# step ladder solution



## drspec (Sep 29, 2012)

found one. do any other companies make these?

http://www.provisiontools.com/pivit.asp

has anyone used these? do you think they are safe?


----------



## Southeast Power (Jan 18, 2009)

I have this in Fiberglass.
I use it all of the time:


----------



## Southeast Power (Jan 18, 2009)

drspec said:


> found one. do any other companies make these?
> 
> http://www.provisiontools.com/pivit.asp
> 
> has anyone used these? do you think they are safe?


Man,
Ill bet they get sued twice a week.


----------



## BBQ (Nov 16, 2010)

jrannis said:


> Man,
> Ill bet they get sued twice a week.


:laughing:

They will change the company name every so often.


----------



## Big John (May 23, 2010)

I don't know what your definition of multi-position ladders is... I'm honestly not sure how you'd put a ladder in a stairwell if it wasn't designed to work in different positions. :confused1:

I've got a tripod step-ladder with a telescoping leg that can be lengthened or shortened for stairs. Works great. But it is a Little Giant.










EDIT: Jrannis beat me to it.


----------



## BBQ (Nov 16, 2010)

Big John said:


> I don't know what your definition of multi-position ladders, is... I'm honestly not sure how you'd put a ladder in a stairwell if it wasn't designed to work in different positions. :confused1:


I am glad I was not the only one that was lost there.


----------



## Big John (May 23, 2010)

drspec said:


> ...Do you think they are safe?


 I think they're safer than a stack of wood and bricks, but that definitely wouldn't be my first choice.


----------



## drspec (Sep 29, 2012)

I didn't realize that Little Giant made them in the style you posted.

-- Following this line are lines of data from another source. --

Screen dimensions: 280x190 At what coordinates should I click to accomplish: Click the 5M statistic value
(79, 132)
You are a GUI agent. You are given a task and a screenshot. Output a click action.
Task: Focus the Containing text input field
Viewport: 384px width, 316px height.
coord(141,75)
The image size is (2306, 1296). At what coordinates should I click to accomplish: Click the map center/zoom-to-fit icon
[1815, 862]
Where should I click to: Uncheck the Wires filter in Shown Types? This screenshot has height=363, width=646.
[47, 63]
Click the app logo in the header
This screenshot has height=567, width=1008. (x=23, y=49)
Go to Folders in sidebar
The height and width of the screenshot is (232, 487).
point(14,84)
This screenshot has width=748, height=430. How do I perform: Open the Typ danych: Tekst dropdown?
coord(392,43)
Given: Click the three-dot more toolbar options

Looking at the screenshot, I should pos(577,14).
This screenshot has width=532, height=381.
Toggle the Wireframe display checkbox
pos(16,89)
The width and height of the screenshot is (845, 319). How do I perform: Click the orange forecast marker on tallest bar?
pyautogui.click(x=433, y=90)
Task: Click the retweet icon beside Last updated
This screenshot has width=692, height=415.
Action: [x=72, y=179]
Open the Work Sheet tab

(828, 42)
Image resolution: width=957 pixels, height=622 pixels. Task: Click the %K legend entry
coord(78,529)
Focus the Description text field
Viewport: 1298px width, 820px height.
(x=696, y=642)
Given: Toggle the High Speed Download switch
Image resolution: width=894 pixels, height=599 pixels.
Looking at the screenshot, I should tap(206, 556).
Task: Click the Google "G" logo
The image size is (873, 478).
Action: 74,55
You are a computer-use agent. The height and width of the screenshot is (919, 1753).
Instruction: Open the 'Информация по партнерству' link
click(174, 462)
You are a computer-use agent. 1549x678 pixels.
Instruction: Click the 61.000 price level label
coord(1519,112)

I have one similar to this, http://www.littlegiantladder.com/little-giant/type-1.html#, and I can't stand using it.

Was looking for something different. It seems the style 2 of you posted would work better and be more suited to my needs.

thanks


----------



## drspec (Sep 29, 2012)

This is maddening. It doesn't apper they manufacture the ultra step anymore. I may be able to get one through a reseller though. 

How far does the telescoping non step side extend on the 8 foot model?


----------



## thoenew (Jan 17, 2012)

This would be another Little Giant option. It comes in two sizes, a 5-8' model and a 6-10' model.


----------



## sbrn33 (Mar 15, 2007)

I like that one better. especially in a stairway.


----------



## macmikeman (Jan 23, 2007)

Put an extension ladder up against the wall that is above the bottom steps. Lean it out at an angle and let the bottom of it stand on one of the lower steps. Run a plank over to a shorter step ladder set up on the top of the upper landing. Make the plank sit inside the rungs of the extension ladder at the level (nearest) height of the other end. Hang ten when you get to the middle, and don't wipe out.


----------



## 480sparky (Sep 20, 2007)

Pffft. Rookies and their weinie ladders.


----------



## stuiec (Sep 25, 2010)

Saw this little operation on my way through a drive-through yesterday. Seems legit....

View attachment 20806


----------



## randas (Dec 14, 2008)

This is the ladder you need. 8' step ladder, 14' extension, and adjustable for stairs


----------



## Hippie (May 12, 2011)

stuiec said:


> Saw this little operation on my way through a drive-through yesterday. Seems legit....


Not only is there an extension ladder on top of a forklift, there's snow all over that metal roof.... That's how you get it done no matter what! I bet the boss gave them all a raise


----------



## 360max (Jun 10, 2011)




----------



## ElectricBrent (Jan 1, 2013)

If you're not afraid to drop the $$ the best option you have is this "JAWS" ladder

http://featherliteladders.com/?page_id=224

there are other imitations of this, but by far this is the sturdiest ladder money can buy for working in stairwells. Also great because you can bring it anywhere you can take a 6' ladder, but you still can set it up at 10'. if you have the chance to go see on you won't be disappointed.


----------



## LARMGUY (Aug 22, 2010)

jrannis said:


> I have this in Fiberglass.
> I use it all of the time:


But where does your supervisor stand? :whistling2:


----------



## Southeast Power (Jan 18, 2009)

drspec said:


> This is maddening. It doesn't apper they manufacture the ultra step anymore. I may be able to get one through a reseller though.
> 
> How far does the telescoping non step side extend on the 8 foot model?


It folds down to 5' and extends to 8'.
I like the fact that you can work in tight spaces with it.


----------